Nasrin Sotoudeh, the Iranian human rights lawyer last year sentenced to 38 years in prison (and 158 lashes) by the Islamic Republic of Iran, has this week managed to post a statement from her prison cell
“Political [activists] have been accused of unbelievable acts: espionage, corruption on earth, undermining national security, prostitution, forming illegal channels on Telegram [the messaging app] which can keep them behind bars for up to 10 years or even lead to execution...” Nasrin Sotoudeh
Nasrin Sotoudeh, the Iranian human rights lawyer last year sentenced to 38 years in prison (and 158 lashes) by the Islamic Republic of Iran, has this week managed to post a statement from her prison cell well worth a reading in its indictment of a regime, like all similar regimes, who not alone holds its citizens in contempt but one who believes that those who challenge their often short sighted social, economic and cultural policies have no rights, including the right to life.
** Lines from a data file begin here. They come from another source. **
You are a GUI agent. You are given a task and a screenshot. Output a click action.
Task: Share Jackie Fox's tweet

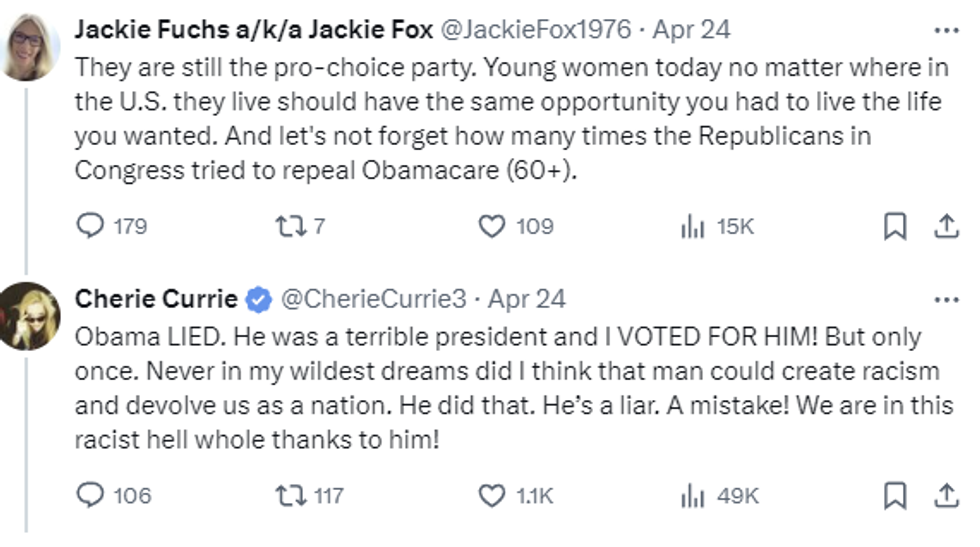point(945,227)
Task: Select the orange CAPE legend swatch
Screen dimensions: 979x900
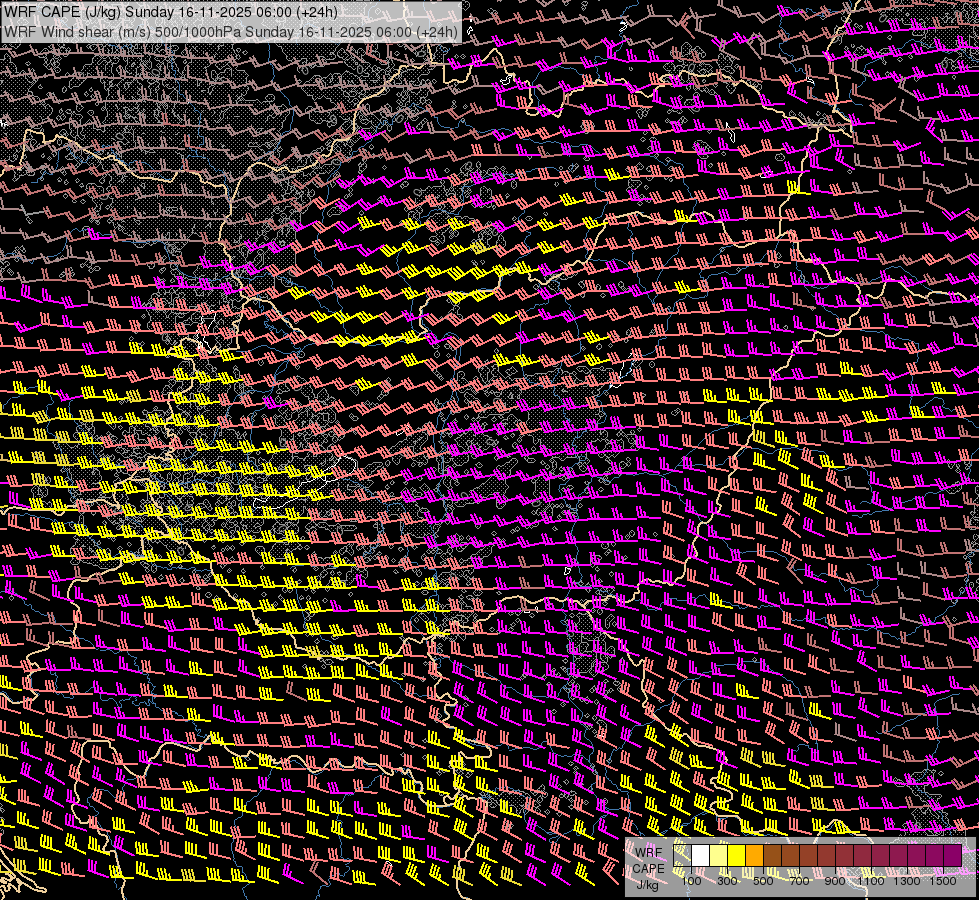Action: click(754, 855)
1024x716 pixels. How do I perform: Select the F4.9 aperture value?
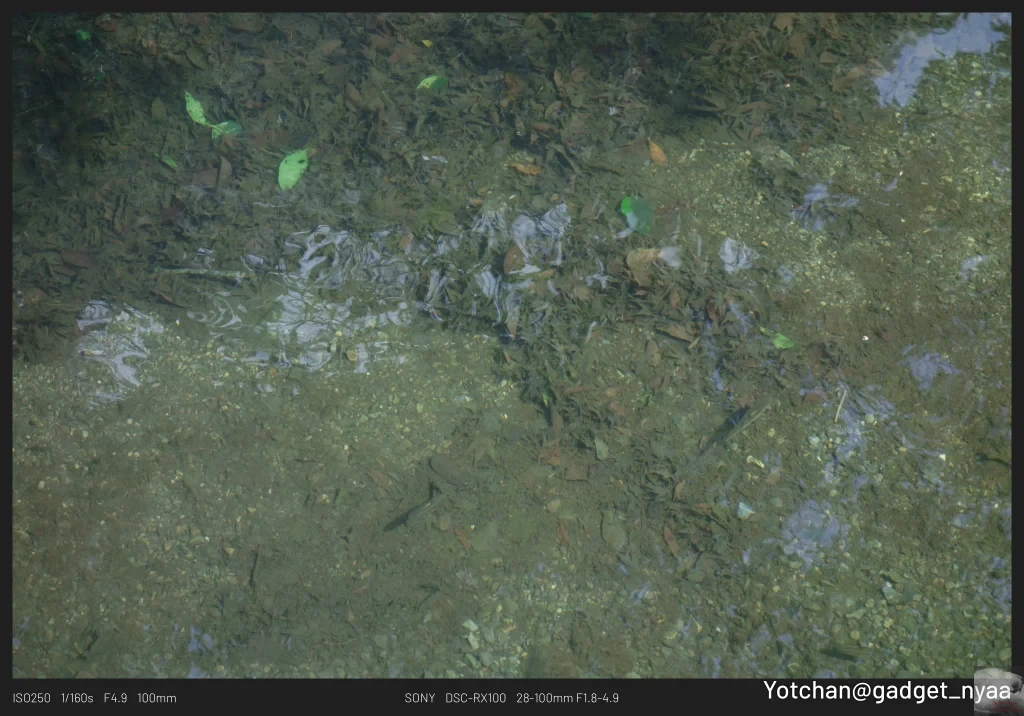pyautogui.click(x=115, y=697)
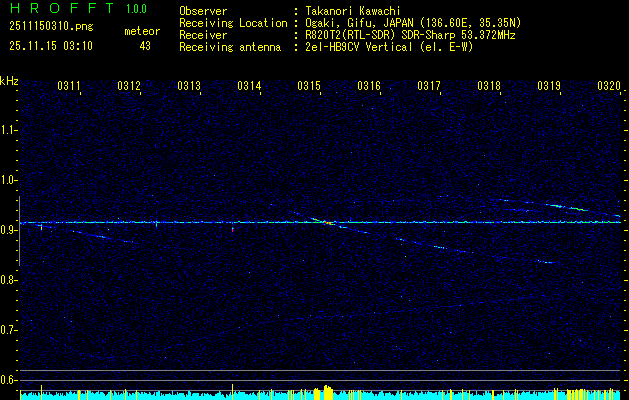Viewport: 629px width, 400px height.
Task: Click the 1.1 frequency axis label
Action: [9, 130]
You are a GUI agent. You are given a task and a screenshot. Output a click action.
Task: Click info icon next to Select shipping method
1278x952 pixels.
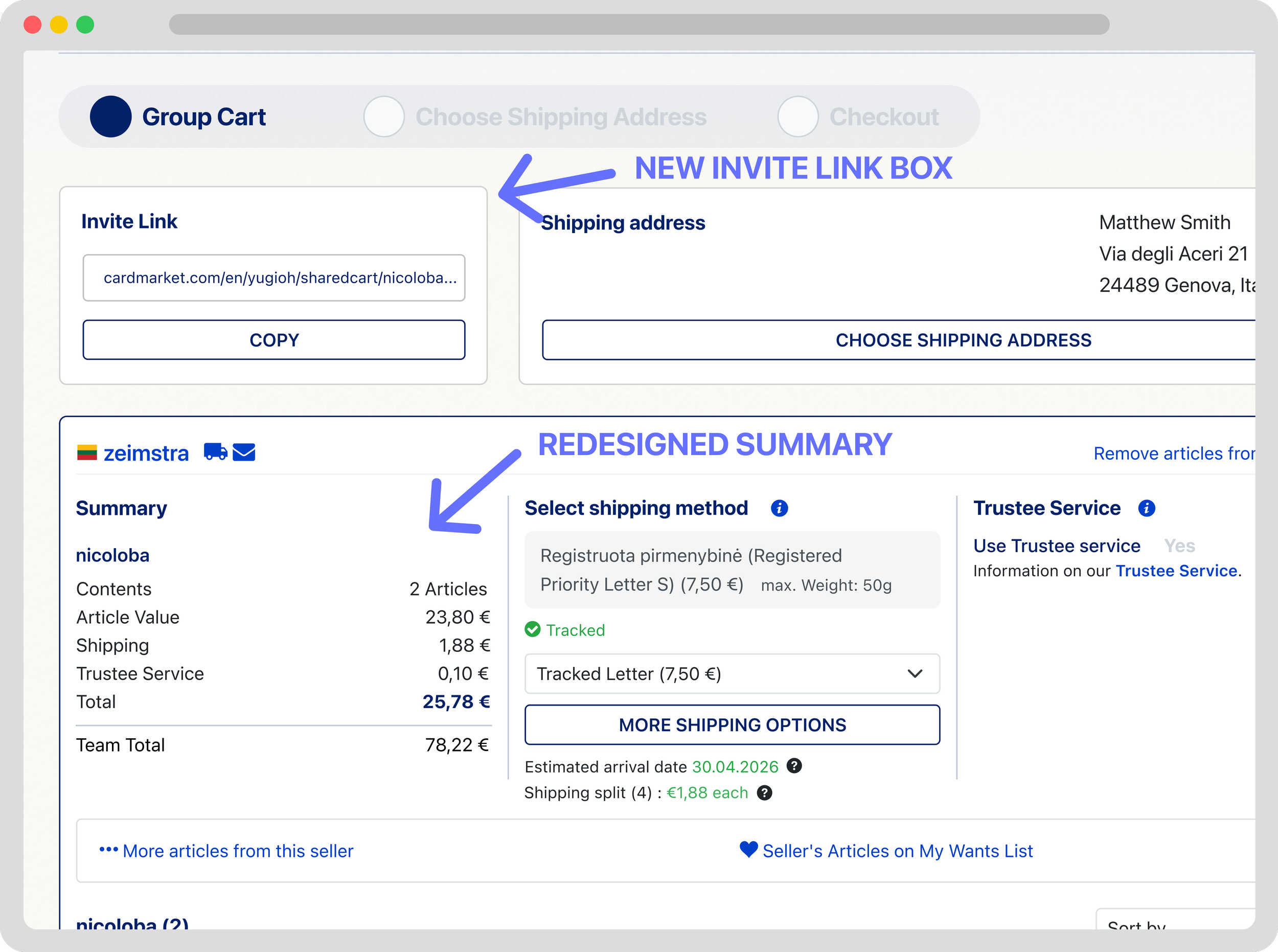click(779, 508)
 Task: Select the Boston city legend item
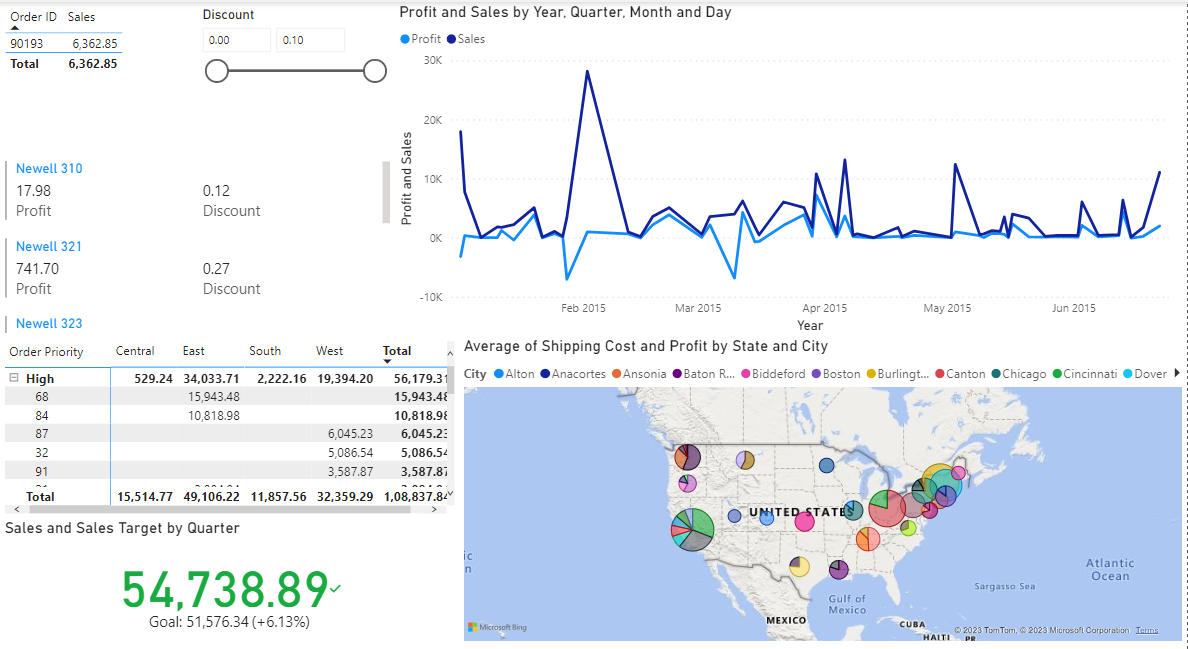(x=834, y=374)
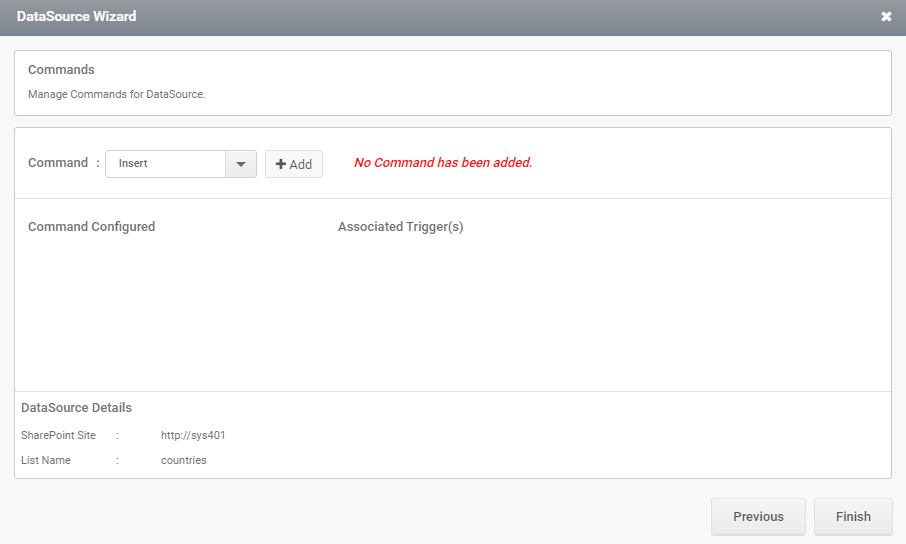
Task: Click the countries list name value
Action: pos(183,460)
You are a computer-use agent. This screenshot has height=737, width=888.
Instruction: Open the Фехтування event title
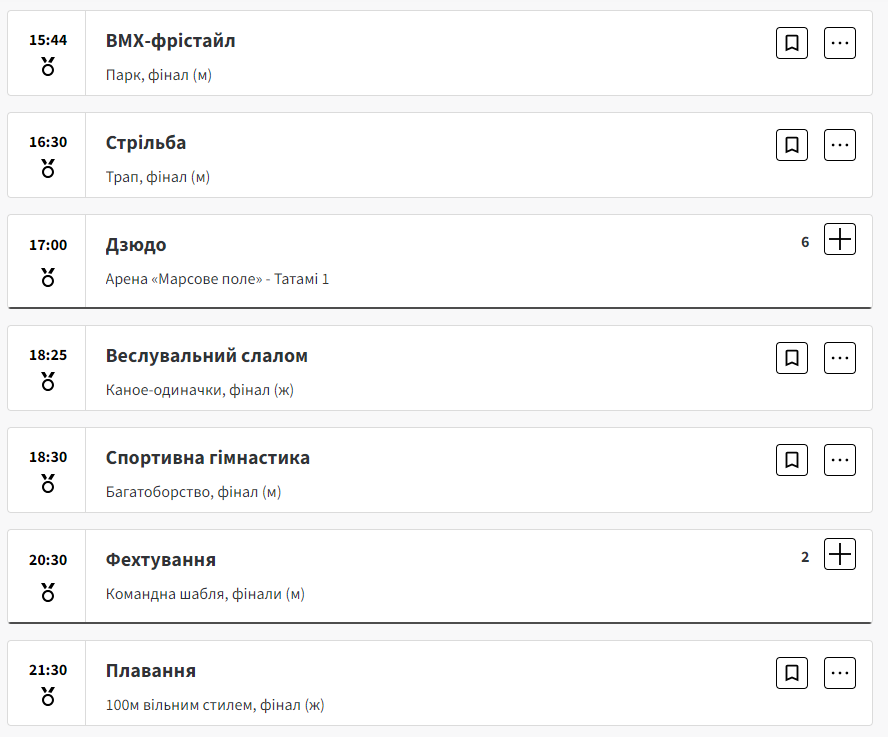pos(161,560)
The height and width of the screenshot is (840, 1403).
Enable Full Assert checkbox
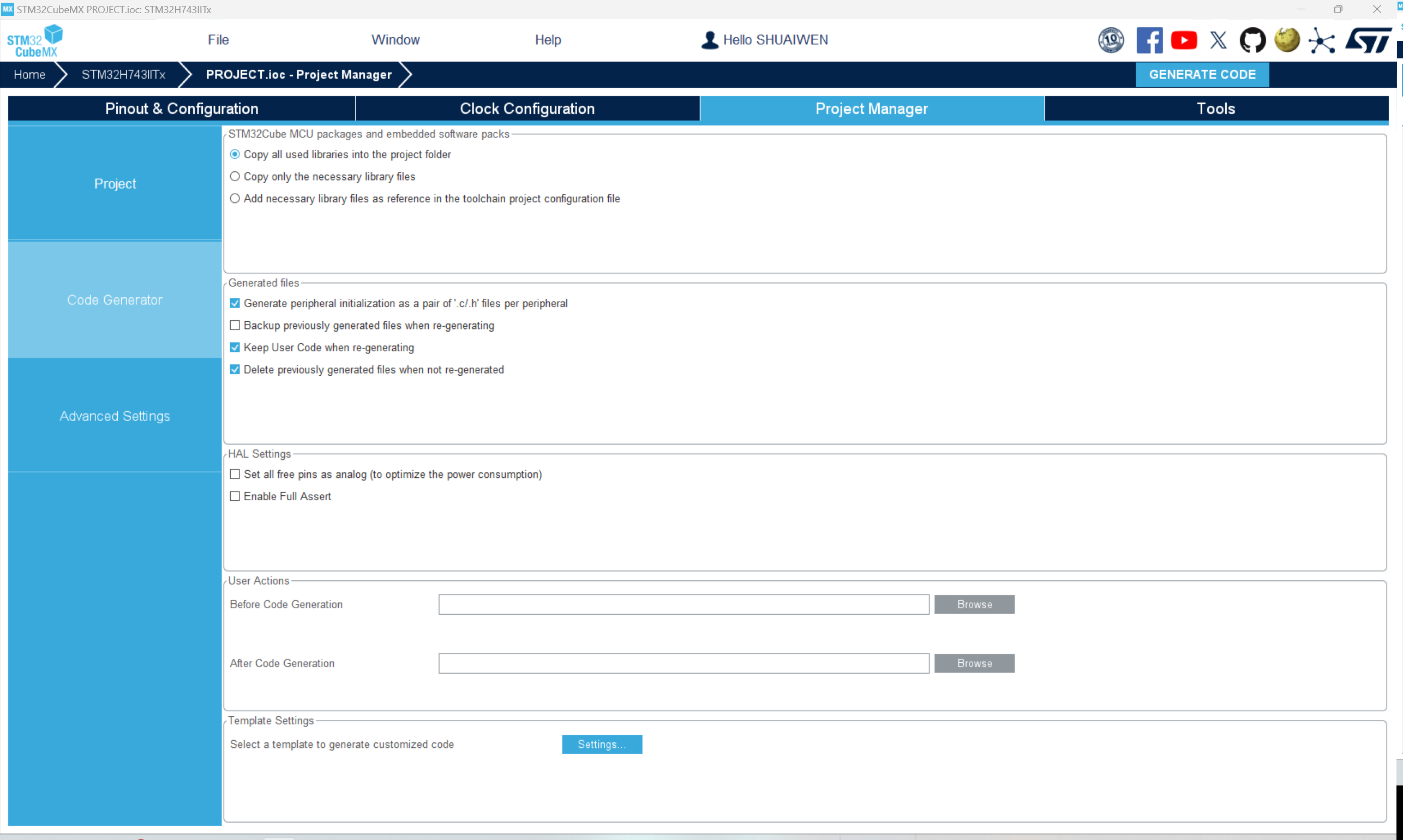click(x=235, y=497)
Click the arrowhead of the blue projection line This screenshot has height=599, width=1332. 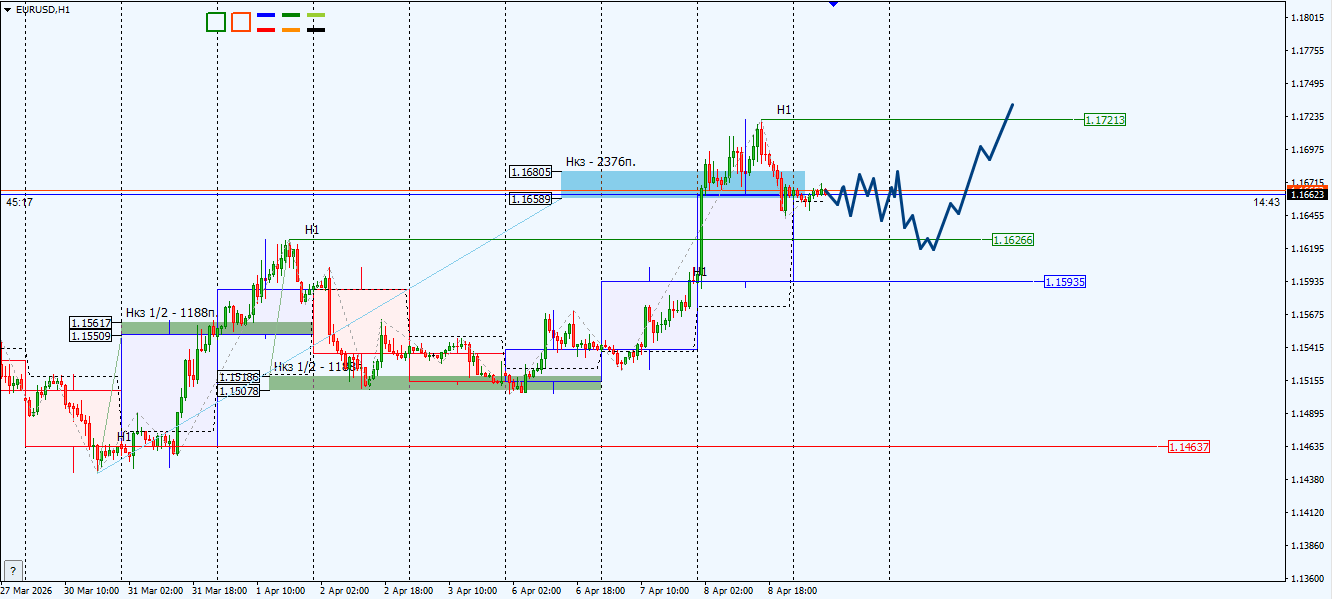1013,103
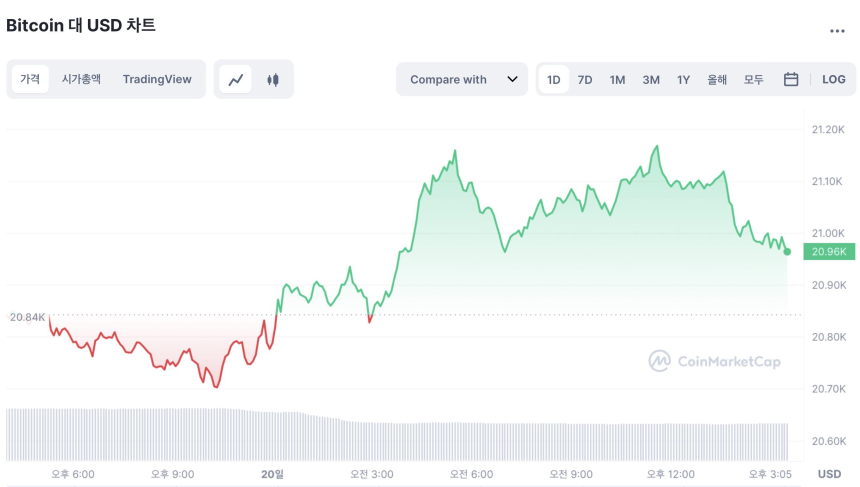The height and width of the screenshot is (487, 860).
Task: Select the 올해 year-to-date range
Action: (x=717, y=79)
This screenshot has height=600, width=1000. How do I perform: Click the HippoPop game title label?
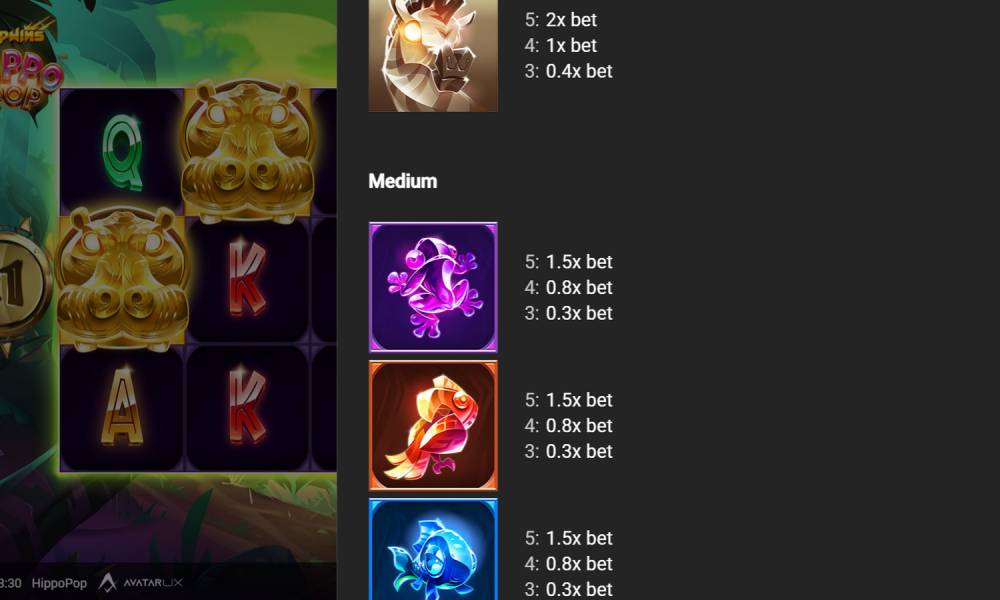click(59, 583)
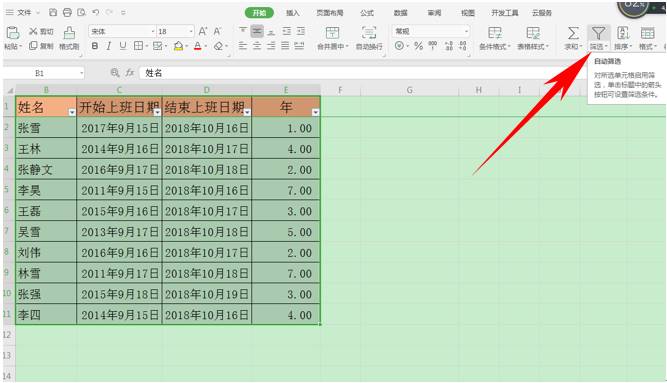The height and width of the screenshot is (383, 667).
Task: Click the Sum sigma icon
Action: pyautogui.click(x=573, y=33)
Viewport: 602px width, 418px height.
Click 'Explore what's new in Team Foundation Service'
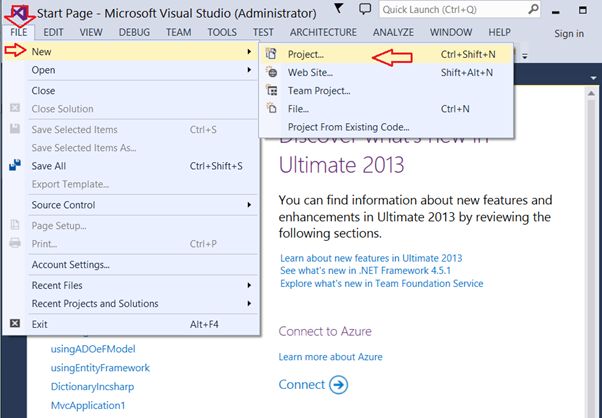click(381, 284)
Nasrin Sotoudeh’s statement follows on the start of her new hunger strike on August 11, 2020, to demand the release of political prisoners threatened by the COVID-19 virus, which is now spreading in Tehran’s notorious Evin Prison.
A previous hunger strike on March 16 lasting a number of weeks resulted in temporary releases being extended to several prisoners, including some women held in the prison. Iranian authorities however refused to release those political prisoners charged with serious offenses or those sentenced to long prison terms.
Currently, Iran has the highest number of virus-related deaths in the region with 19,804 deaths while the country reported more than 345,500 confirmed cases as of 17th August.
Like in nearby Turkey, Iran’s political prisoners were largely excluded from the country’s March 2020 mass release of prisoners, which was aimed at stemming the mounting deaths from COVID-19 in the country. “UN experts have expressed great concern for Iran’s prisoners and have called for the release of all arbitrarily detained prisoners ‘before it is too late.’” (CHRI)
“By keeping political prisoners in overcrowded and unsanitary prisons where they are denied medical care and are not separated from ill prisoners, the Iranian authorities are condemning these individuals to COVID-19 and possible death,” said Hadi Ghaemi, CHRI’s executive director.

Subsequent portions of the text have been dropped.